Question: Gene annotation file for Cufflinks
2.3 years ago
a.turtoi50 wrote:


I am struggling to find a proper annotation file for the human genome, where the gene name (e.g. ACTB) will be included and not some x#*! I need this when running Cufflinks, to annotate the genes from my TopHat file. When I go to UCSF table webpage I can find the ref seq. annotation I need, but when I export it to Galaxy as GTF, only some columns are included - unfortunately excluding the gene name. If I custom export the file (from UCSF), I get what I want but I cannot have it as GTF file (obviously because the information in the custom exported file is not (fully) tab delimited)!

Any idea?

Thanks! Andrei

Gene names aren't unique, which is why they aren't normally output. Why not use biomart to import the ID->Gene name conversion and annotate the cufflinks results with that? This is how we normally teach people to do things in our trainings, since it doesn't break downstream analyses.

2.3 years ago
a.turtoi50 wrote:

Dear Ryan, Thank you very much for your response. Do you know of a tutorial that would explain the process you suggested to a common biologist? Thanks for your advice. Andrei.

I'd have to find where our training material is on github. The general process is:

  1. Go to Ensembl biomart
  2. Choose "Ensembl Genes 85", followed by the appropriate species
  3. Click on "Attributes" on the left
  4. In the center window, expand "Genes" and select "Associated Gene Name". If your GTF file is using something other than Ensembl IDs, select whatever that is (it might be under "EXTERNAL").
  5. Save that to a file (N.B., you used to be able to access biomart from within Galaxy, but I'm not sure that works at the moment).
  6. Upload that file.
  7. Use the "Join two datasets" tool in Galaxy.

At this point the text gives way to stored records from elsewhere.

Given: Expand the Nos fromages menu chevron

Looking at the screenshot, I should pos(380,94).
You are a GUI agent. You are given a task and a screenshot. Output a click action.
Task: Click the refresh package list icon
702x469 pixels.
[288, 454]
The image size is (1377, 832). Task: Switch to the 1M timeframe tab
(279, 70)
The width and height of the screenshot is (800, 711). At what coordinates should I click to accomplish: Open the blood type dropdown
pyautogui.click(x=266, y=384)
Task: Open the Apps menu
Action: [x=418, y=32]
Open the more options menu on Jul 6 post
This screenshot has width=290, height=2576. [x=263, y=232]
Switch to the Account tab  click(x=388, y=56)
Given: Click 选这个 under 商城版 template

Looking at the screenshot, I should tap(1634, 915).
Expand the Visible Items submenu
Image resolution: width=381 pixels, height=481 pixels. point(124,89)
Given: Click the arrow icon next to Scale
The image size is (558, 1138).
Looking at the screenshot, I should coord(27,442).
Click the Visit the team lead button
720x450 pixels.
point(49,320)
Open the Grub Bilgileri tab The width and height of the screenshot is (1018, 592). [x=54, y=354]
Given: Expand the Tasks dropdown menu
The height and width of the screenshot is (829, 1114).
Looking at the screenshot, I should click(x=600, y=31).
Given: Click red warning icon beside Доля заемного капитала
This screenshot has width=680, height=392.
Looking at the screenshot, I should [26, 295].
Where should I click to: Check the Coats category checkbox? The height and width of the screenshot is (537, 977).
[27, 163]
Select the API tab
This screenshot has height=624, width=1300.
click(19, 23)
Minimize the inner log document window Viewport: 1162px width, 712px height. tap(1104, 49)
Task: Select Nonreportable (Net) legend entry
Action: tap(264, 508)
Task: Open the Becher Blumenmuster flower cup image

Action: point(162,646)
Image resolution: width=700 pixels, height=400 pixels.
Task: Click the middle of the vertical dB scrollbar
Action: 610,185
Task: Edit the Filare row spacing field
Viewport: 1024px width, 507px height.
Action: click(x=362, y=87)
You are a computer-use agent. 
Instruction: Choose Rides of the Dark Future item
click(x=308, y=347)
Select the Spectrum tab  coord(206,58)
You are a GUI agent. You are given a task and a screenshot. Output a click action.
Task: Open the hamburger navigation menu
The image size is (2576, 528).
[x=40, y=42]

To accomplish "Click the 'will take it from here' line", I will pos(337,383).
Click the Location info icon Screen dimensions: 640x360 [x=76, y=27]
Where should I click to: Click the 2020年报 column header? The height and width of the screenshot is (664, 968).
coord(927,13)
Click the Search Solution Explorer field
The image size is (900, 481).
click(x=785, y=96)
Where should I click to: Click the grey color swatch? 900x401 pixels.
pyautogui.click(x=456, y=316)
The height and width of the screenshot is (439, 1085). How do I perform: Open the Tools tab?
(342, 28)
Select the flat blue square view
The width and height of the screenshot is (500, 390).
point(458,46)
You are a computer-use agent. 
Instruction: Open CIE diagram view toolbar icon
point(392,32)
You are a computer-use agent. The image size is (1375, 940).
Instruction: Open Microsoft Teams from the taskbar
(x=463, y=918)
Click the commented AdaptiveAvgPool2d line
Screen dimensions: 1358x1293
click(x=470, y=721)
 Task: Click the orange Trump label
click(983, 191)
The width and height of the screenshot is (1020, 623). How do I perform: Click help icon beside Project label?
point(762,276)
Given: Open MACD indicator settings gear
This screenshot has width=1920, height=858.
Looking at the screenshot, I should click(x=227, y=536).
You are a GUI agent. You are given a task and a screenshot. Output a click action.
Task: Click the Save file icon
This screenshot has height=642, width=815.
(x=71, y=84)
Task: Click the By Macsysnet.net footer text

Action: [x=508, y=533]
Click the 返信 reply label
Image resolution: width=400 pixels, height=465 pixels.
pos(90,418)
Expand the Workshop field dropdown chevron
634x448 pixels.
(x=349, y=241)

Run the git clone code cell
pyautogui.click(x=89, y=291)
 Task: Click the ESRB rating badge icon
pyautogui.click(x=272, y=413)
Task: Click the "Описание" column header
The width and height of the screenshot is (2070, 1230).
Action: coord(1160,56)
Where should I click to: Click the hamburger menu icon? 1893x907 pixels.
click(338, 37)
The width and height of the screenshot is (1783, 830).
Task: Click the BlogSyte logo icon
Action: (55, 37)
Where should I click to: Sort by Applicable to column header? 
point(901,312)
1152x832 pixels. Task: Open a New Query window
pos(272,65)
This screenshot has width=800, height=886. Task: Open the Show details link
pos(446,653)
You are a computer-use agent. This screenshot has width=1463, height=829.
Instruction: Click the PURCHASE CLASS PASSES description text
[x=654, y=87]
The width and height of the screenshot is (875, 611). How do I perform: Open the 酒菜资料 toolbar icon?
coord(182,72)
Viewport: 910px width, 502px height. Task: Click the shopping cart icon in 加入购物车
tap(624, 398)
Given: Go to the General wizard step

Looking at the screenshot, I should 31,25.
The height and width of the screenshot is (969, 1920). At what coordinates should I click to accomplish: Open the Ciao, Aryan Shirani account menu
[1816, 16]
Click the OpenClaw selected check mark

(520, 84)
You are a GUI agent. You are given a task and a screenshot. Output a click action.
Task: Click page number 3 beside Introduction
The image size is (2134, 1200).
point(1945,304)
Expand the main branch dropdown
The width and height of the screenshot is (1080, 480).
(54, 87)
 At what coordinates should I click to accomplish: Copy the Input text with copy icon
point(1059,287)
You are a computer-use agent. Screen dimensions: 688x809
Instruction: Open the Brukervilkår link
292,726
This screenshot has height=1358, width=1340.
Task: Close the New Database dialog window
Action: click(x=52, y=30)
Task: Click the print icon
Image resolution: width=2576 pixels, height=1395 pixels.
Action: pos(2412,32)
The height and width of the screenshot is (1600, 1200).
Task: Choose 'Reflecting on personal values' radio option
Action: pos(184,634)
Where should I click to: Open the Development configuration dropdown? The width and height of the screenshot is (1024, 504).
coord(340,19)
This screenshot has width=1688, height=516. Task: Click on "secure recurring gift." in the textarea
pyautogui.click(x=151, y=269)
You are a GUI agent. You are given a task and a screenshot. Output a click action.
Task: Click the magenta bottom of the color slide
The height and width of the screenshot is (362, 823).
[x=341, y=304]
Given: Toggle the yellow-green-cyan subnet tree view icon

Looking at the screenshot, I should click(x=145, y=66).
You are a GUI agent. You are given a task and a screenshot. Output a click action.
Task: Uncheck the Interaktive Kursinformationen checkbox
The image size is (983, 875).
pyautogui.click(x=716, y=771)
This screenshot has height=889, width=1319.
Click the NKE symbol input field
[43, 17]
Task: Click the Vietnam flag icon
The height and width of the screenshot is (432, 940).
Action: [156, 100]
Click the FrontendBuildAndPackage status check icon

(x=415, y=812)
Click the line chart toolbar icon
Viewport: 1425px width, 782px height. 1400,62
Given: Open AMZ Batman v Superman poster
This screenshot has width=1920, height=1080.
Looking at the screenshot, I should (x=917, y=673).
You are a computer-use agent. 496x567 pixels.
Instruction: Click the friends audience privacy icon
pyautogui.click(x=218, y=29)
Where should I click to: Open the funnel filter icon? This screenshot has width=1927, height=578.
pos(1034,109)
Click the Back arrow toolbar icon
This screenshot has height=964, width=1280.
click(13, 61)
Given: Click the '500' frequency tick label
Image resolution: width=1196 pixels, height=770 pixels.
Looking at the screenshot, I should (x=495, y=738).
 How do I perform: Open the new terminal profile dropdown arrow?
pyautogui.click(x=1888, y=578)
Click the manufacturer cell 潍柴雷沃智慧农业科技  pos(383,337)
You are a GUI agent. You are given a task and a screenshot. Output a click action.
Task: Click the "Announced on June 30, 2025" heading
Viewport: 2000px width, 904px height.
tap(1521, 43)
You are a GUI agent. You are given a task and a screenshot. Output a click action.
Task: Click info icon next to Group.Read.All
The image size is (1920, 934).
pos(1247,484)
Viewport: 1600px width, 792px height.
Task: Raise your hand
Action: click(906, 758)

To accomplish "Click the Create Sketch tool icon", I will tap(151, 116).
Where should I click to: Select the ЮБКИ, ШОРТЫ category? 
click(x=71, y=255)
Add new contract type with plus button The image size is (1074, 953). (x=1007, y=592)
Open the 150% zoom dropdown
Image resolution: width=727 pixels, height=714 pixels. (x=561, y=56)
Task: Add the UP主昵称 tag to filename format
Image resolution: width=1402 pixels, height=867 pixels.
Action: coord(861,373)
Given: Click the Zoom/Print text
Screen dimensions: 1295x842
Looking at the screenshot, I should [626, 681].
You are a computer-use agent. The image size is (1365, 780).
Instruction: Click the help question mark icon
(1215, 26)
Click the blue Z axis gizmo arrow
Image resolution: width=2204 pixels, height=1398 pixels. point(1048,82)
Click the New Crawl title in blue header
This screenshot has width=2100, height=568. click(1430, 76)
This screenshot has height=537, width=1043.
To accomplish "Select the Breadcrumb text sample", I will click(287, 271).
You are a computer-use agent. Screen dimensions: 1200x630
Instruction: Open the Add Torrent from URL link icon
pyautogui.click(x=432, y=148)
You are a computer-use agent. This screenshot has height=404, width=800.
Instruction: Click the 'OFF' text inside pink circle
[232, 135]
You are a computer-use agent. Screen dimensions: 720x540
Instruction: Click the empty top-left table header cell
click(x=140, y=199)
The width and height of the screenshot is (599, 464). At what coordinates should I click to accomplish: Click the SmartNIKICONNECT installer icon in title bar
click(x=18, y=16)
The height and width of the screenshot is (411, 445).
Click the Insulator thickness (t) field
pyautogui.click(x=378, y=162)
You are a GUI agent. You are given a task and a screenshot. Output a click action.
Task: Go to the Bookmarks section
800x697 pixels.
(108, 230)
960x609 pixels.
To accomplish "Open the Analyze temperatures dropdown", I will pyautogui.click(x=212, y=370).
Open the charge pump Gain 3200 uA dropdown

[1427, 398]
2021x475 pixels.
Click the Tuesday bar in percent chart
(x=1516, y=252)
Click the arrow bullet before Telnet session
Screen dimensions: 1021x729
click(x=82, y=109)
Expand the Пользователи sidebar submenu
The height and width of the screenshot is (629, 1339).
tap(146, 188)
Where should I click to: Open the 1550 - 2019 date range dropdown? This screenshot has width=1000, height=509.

Something along those lines should work. Note that this same process can be used to annotate pretty much anything however you'd like.

2.3 years ago
a.turtoi50 wrote:

Ryan, thank you again for your help. I have managed to the step 4. I get the point that the two lists must have something unique in common in order to be matched. So looking at the Ref.seq file I got from UCSF website, only the Exon Start/End and start_codon Start/End are the unique features by which these files can be matched. However, in the Ensembl Genes 85, I cannot find Exon or start_codon start/end. Any suggestions?

UCSC, not UCSF, which is a bit further north :)

Can you please post a few lines from the history item you're trying to annotate? It should contain the IDs you mentioned in your original post.

BTW, there's an "Add reply" button that you can click on rather than adding new answers.

sorry, it's getting late here in Japan :)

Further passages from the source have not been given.